# [PROBLEM]
Find "How do I perform: Toggle the UEFI checkbox?" in the entries below; copy that line through the last, exactly, with no pictures.
ENTRIES SHOWN START
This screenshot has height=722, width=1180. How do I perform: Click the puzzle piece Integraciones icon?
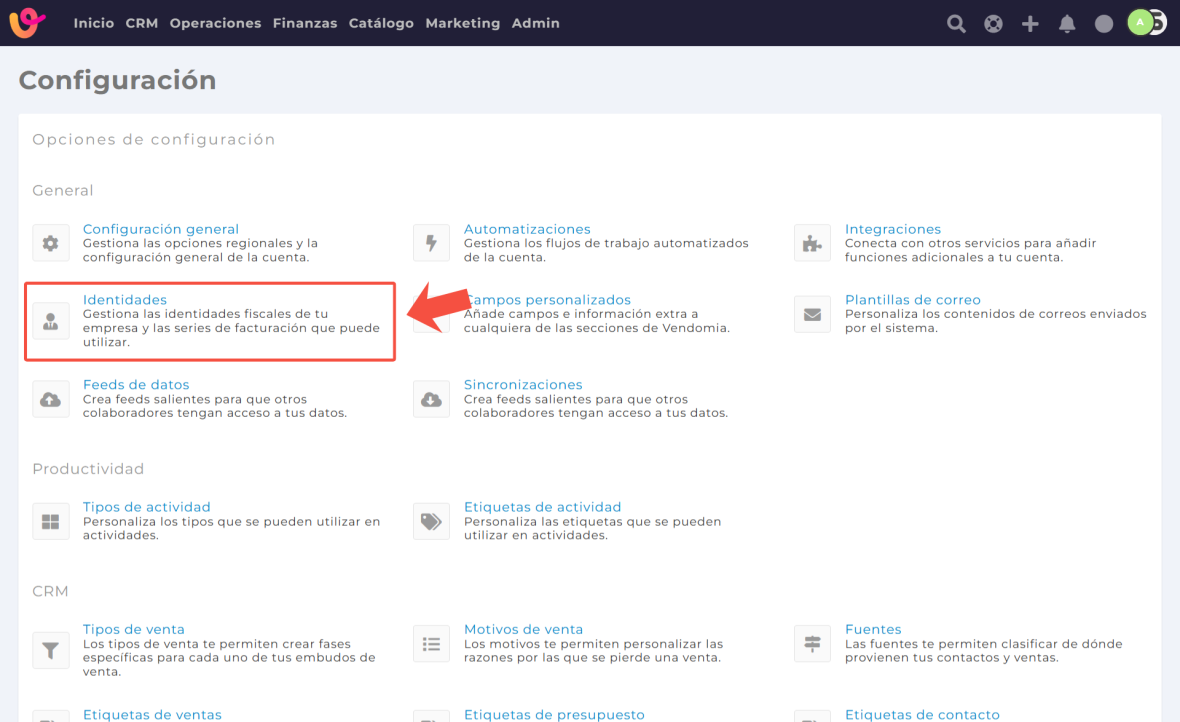point(812,243)
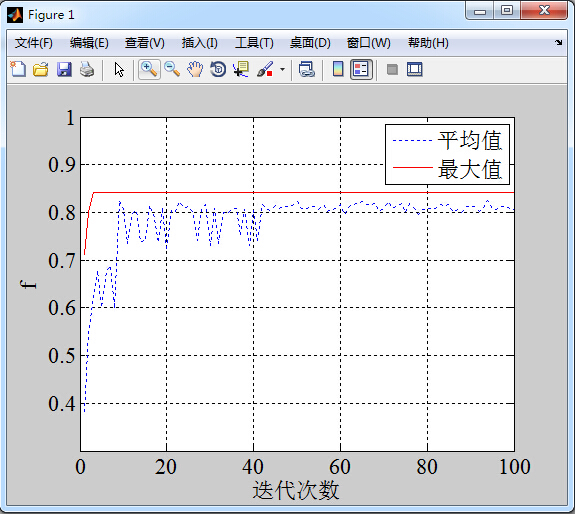This screenshot has width=575, height=514.
Task: Save the figure using floppy disk icon
Action: (x=64, y=69)
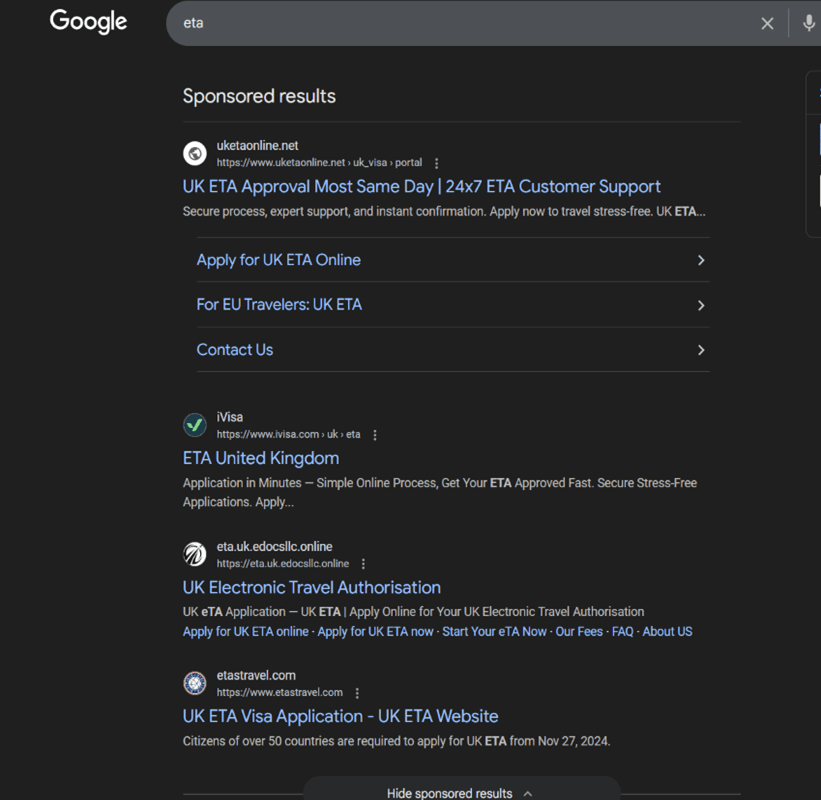Expand the 'For EU Travelers: UK ETA' chevron

click(x=701, y=304)
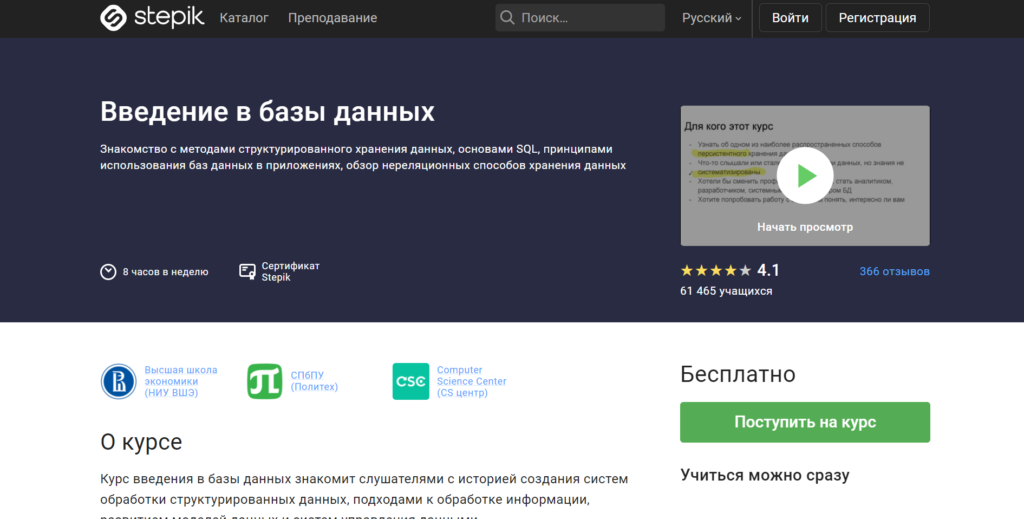Click the СПбПУ Политех logo
The width and height of the screenshot is (1024, 519).
265,381
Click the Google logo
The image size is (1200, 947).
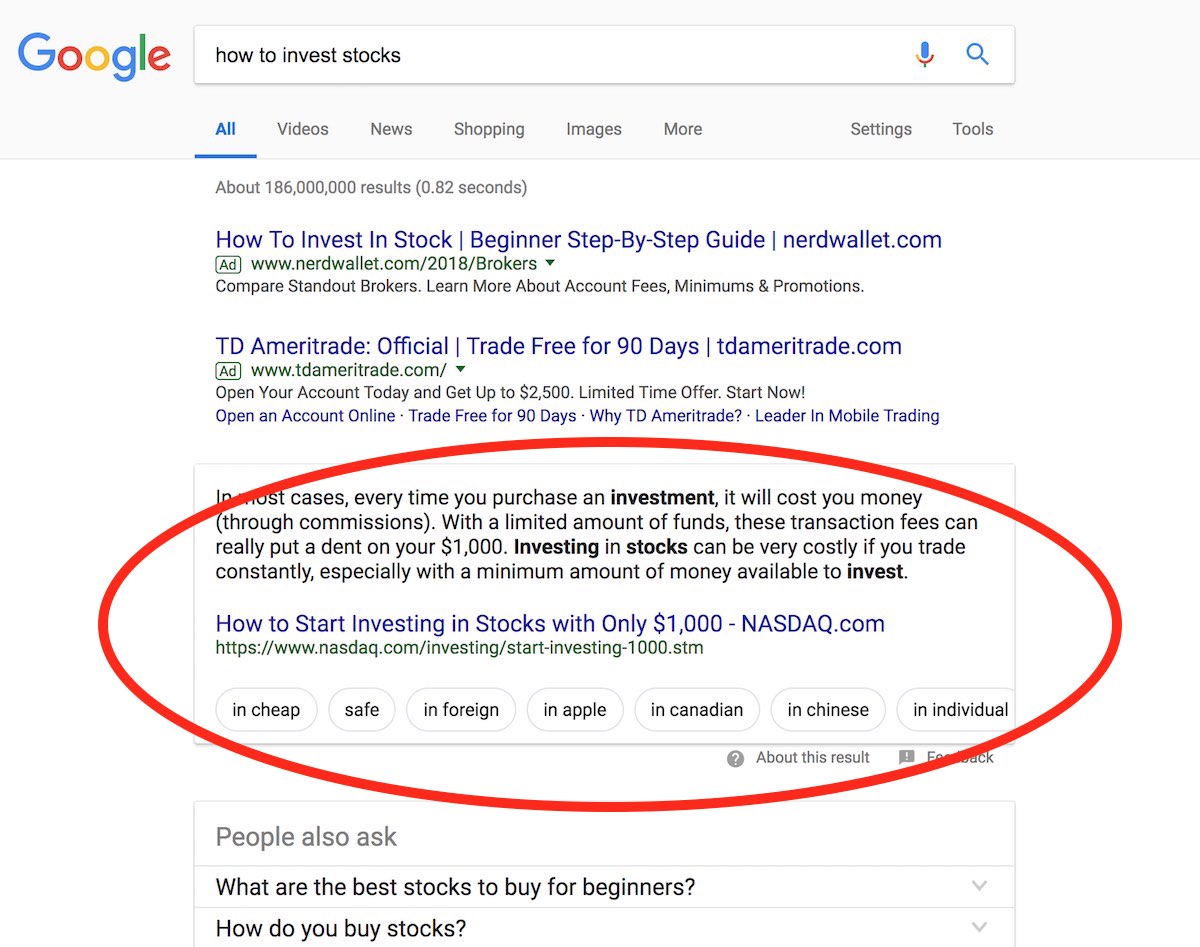(94, 56)
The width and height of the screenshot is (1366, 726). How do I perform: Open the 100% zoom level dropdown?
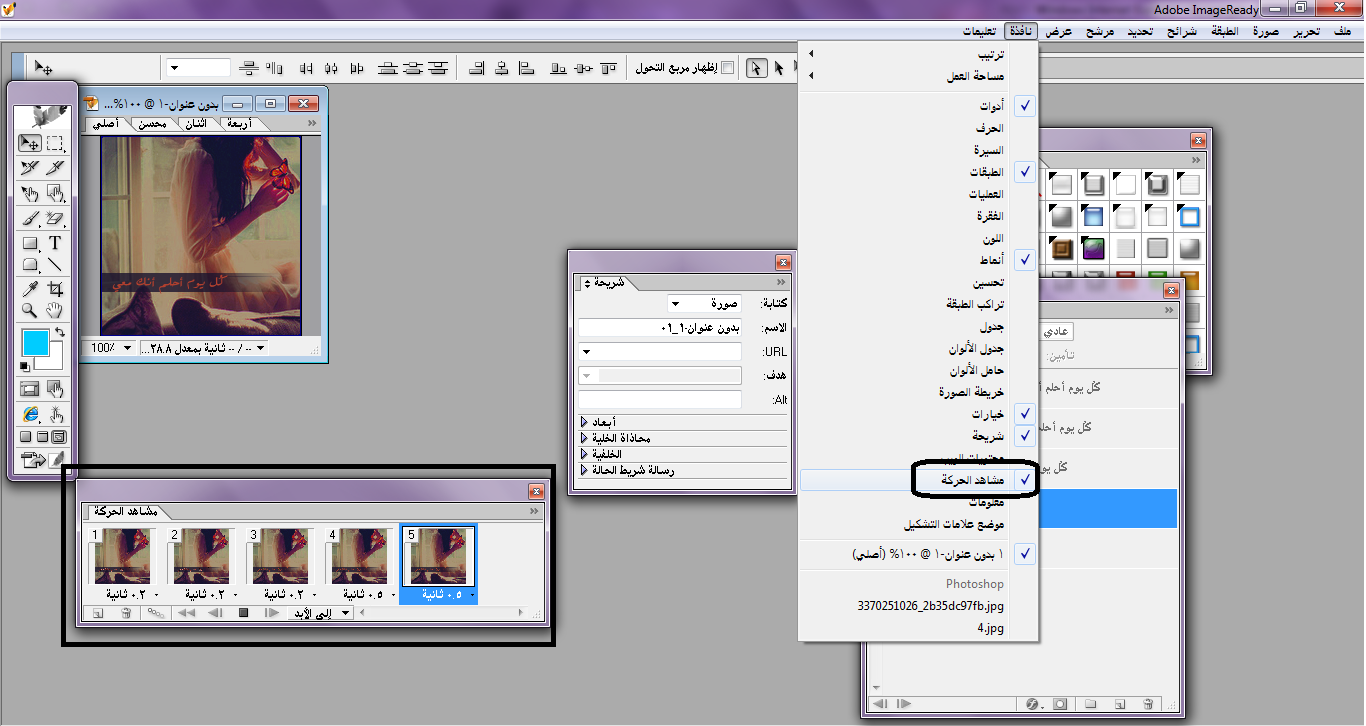click(114, 348)
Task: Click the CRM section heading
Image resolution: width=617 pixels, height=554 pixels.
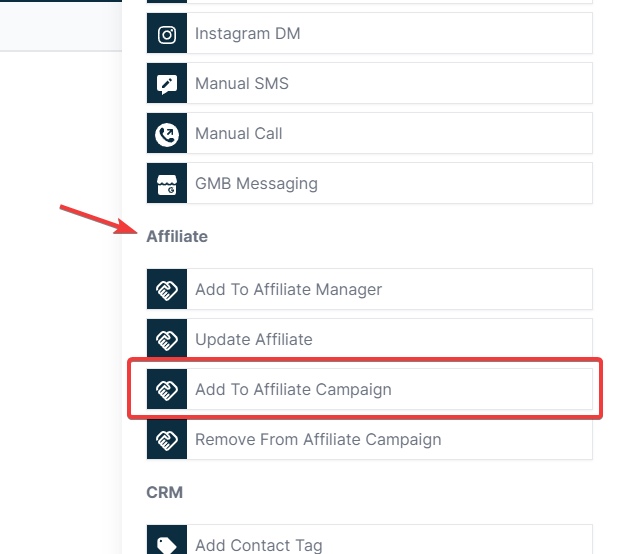Action: coord(164,492)
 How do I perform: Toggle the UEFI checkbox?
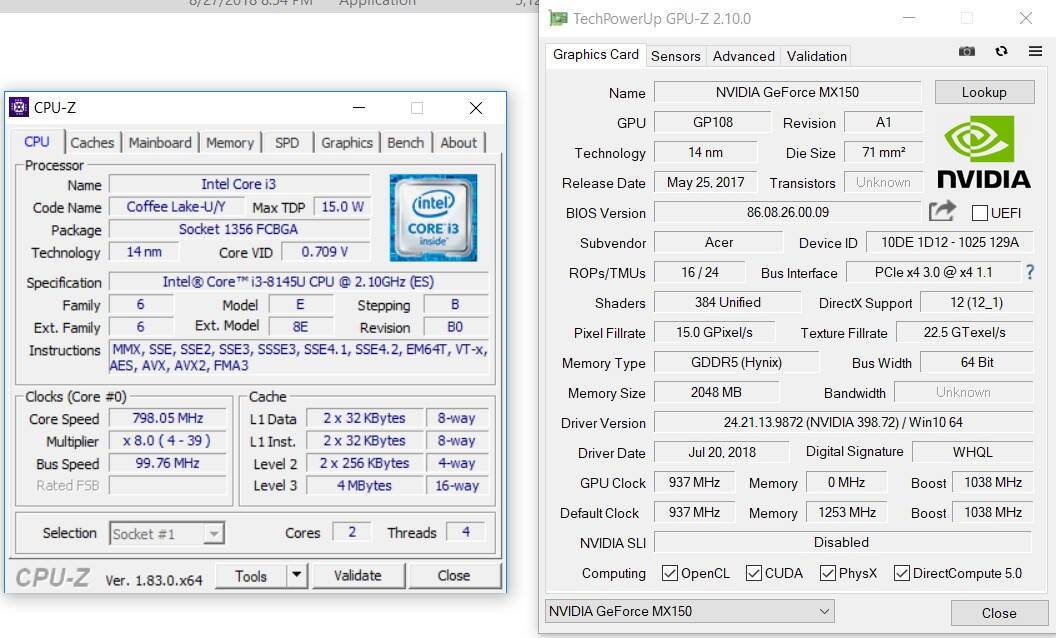(980, 213)
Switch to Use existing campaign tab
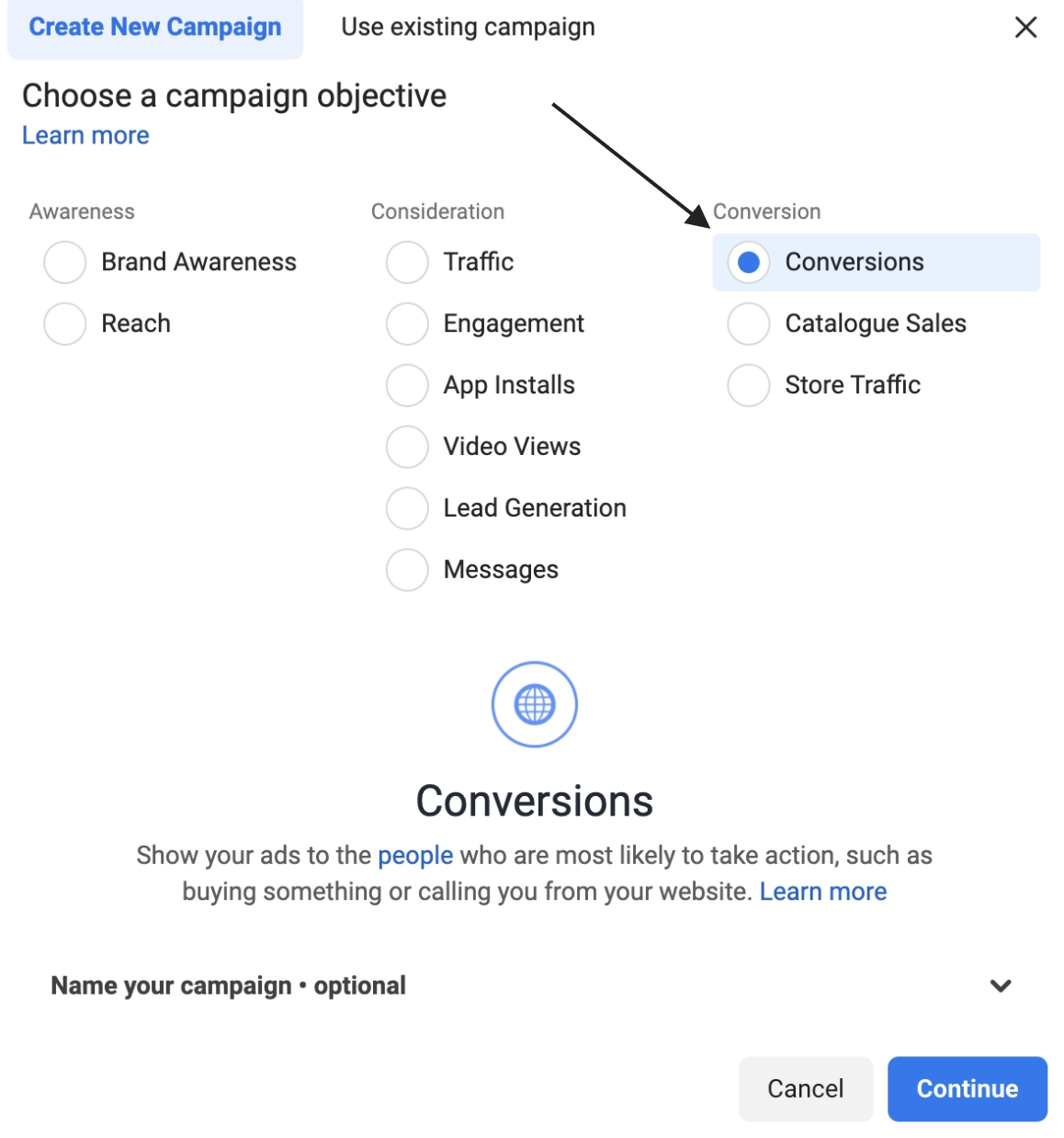Screen dimensions: 1064x1138 [468, 28]
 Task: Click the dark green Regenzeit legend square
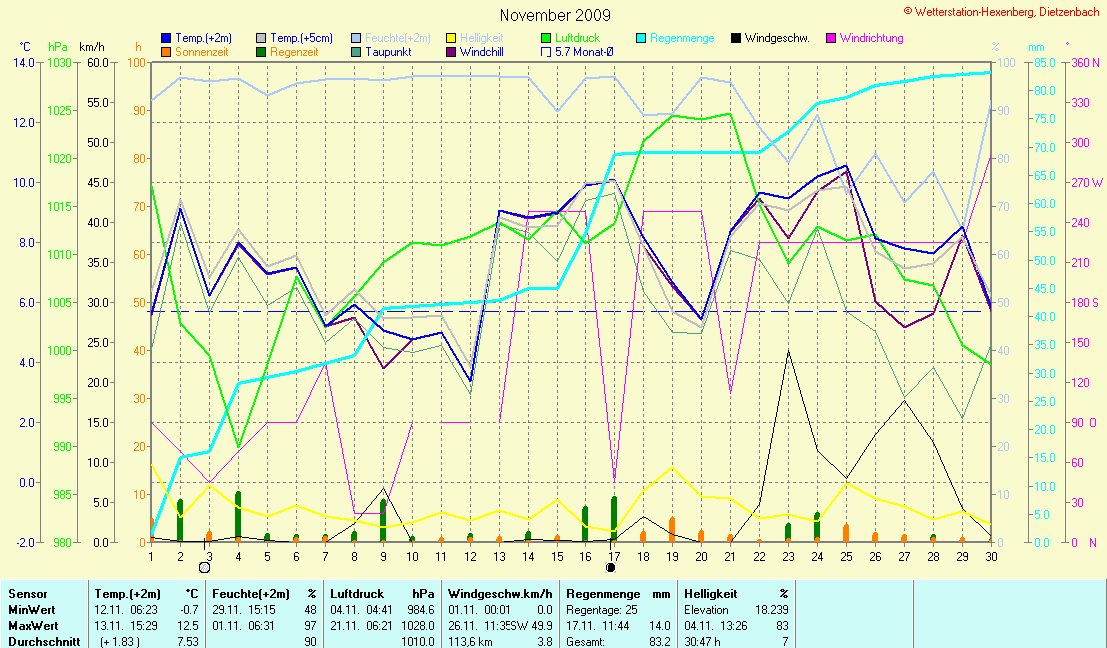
ENTRIES SHOWN END
# [WRITTEN REPLY]
 How do I perform: Toggle the UEFI checkbox?
(980, 213)
Switch to Use existing campaign tab
Screen dimensions: 1064x1138 [468, 28]
 Task: Click the dark green Regenzeit legend square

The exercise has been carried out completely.